June 1, 2026
How to Reduce Flaky Tests in GitHub Actions Without Hiding Real Failures
A practical guide to reducing flaky tests in GitHub Actions with retries, isolation, logging, and CI failure triage without masking real product defects.
Flaky tests are one of the easiest ways to waste engineering time in CI. A test passes locally, fails once in GitHub Actions, passes on retry, and then everyone loses confidence in the pipeline. The danger is not just noise, it is the slow erosion of trust. Once a team starts assuming failures are probably random, real regressions can linger longer than they should.
The goal is not to eliminate every intermittent failure at any cost. The goal is to reduce flaky tests in GitHub Actions while keeping true defects visible, actionable, and hard to ignore. That means treating flakiness as a system problem, not just a test problem. It often involves the test itself, the app under test, the CI environment, network boundaries, timing, data isolation, and how failures are reported.
This guide is a practical workflow for DevOps engineers, SDETs, QA leads, and release engineers who need to make GitHub Actions more reliable without hiding product failures behind aggressive retries.
What flaky tests actually are
A flaky test is a test that sometimes passes and sometimes fails without a meaningful change in the product behavior.
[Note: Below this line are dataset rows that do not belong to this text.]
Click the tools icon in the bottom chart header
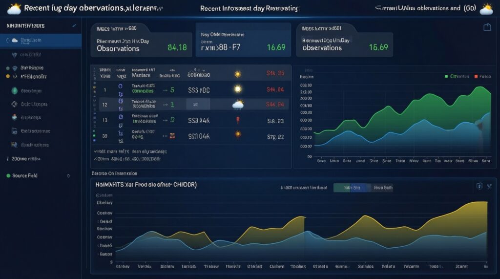Image resolution: width=500 pixels, height=279 pixels. tap(488, 186)
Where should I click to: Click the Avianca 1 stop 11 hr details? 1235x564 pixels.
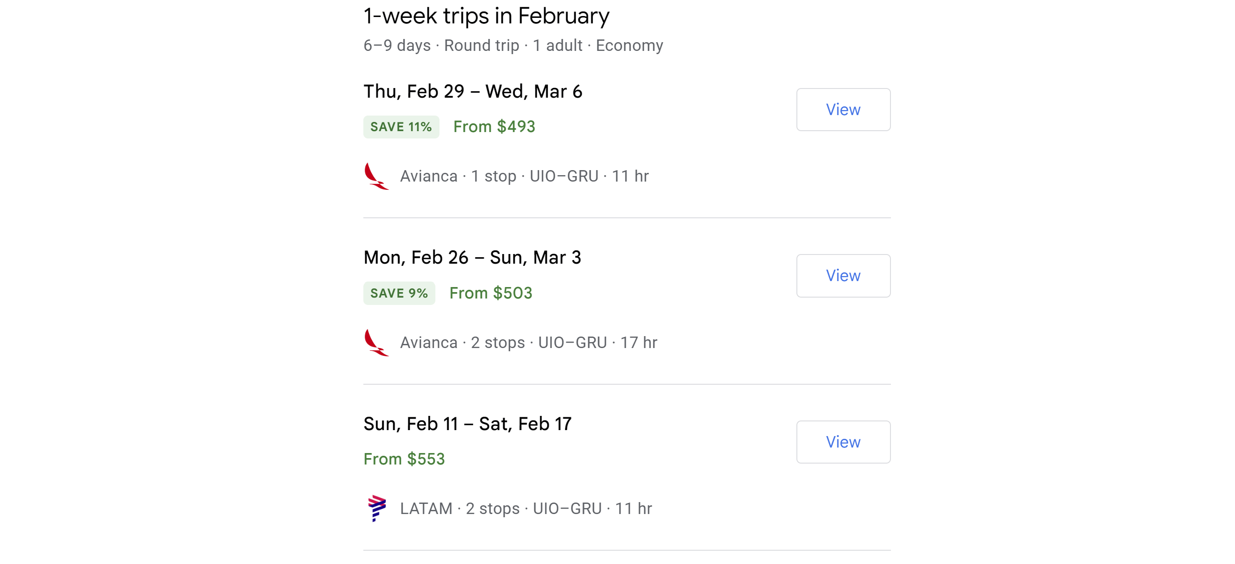(524, 176)
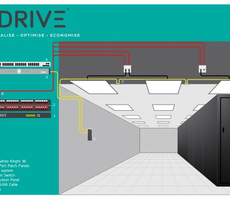Click the 'White Kinght 36' legend entry
Image resolution: width=230 pixels, height=199 pixels.
(x=13, y=161)
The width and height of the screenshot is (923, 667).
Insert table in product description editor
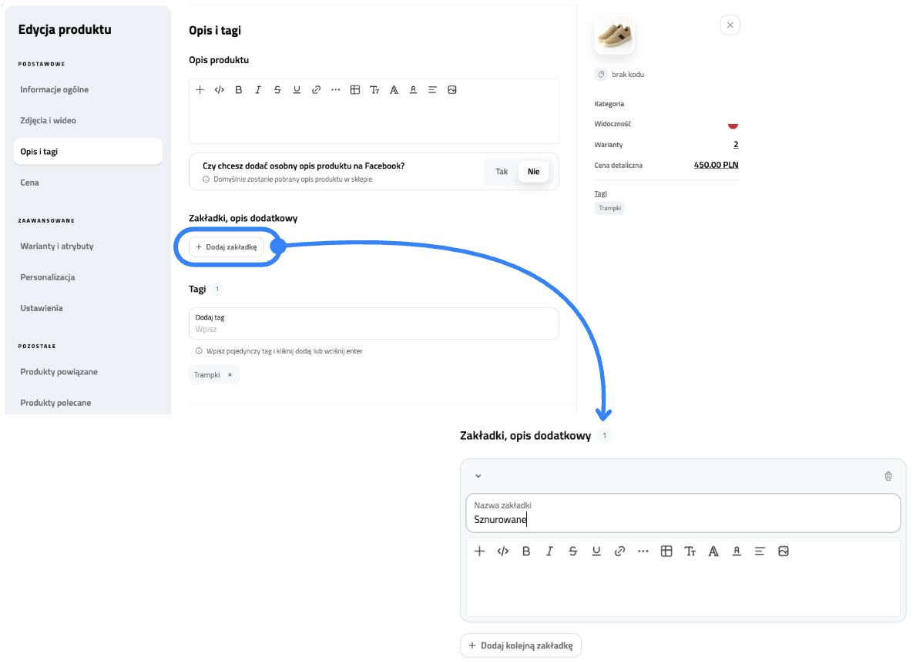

That sounds simple, but in CI there are several distinct sources of intermittency:
- Timing issues, such as UI elements appearing later than the test expects
- Shared state, such as database records or files left by previous jobs
- Infrastructure noise, such as CPU starvation or transient network errors
- Test order dependence, where one test changes state another test assumes
- Environment drift, such as different browser versions, locale, timezone, or node dependencies
- App instability, where the product itself is producing nondeterministic behavior
Not every intermittent failure is a flaky test. Some are signals that your system is underprovisioned, your setup is non-deterministic, or your application has a real race condition.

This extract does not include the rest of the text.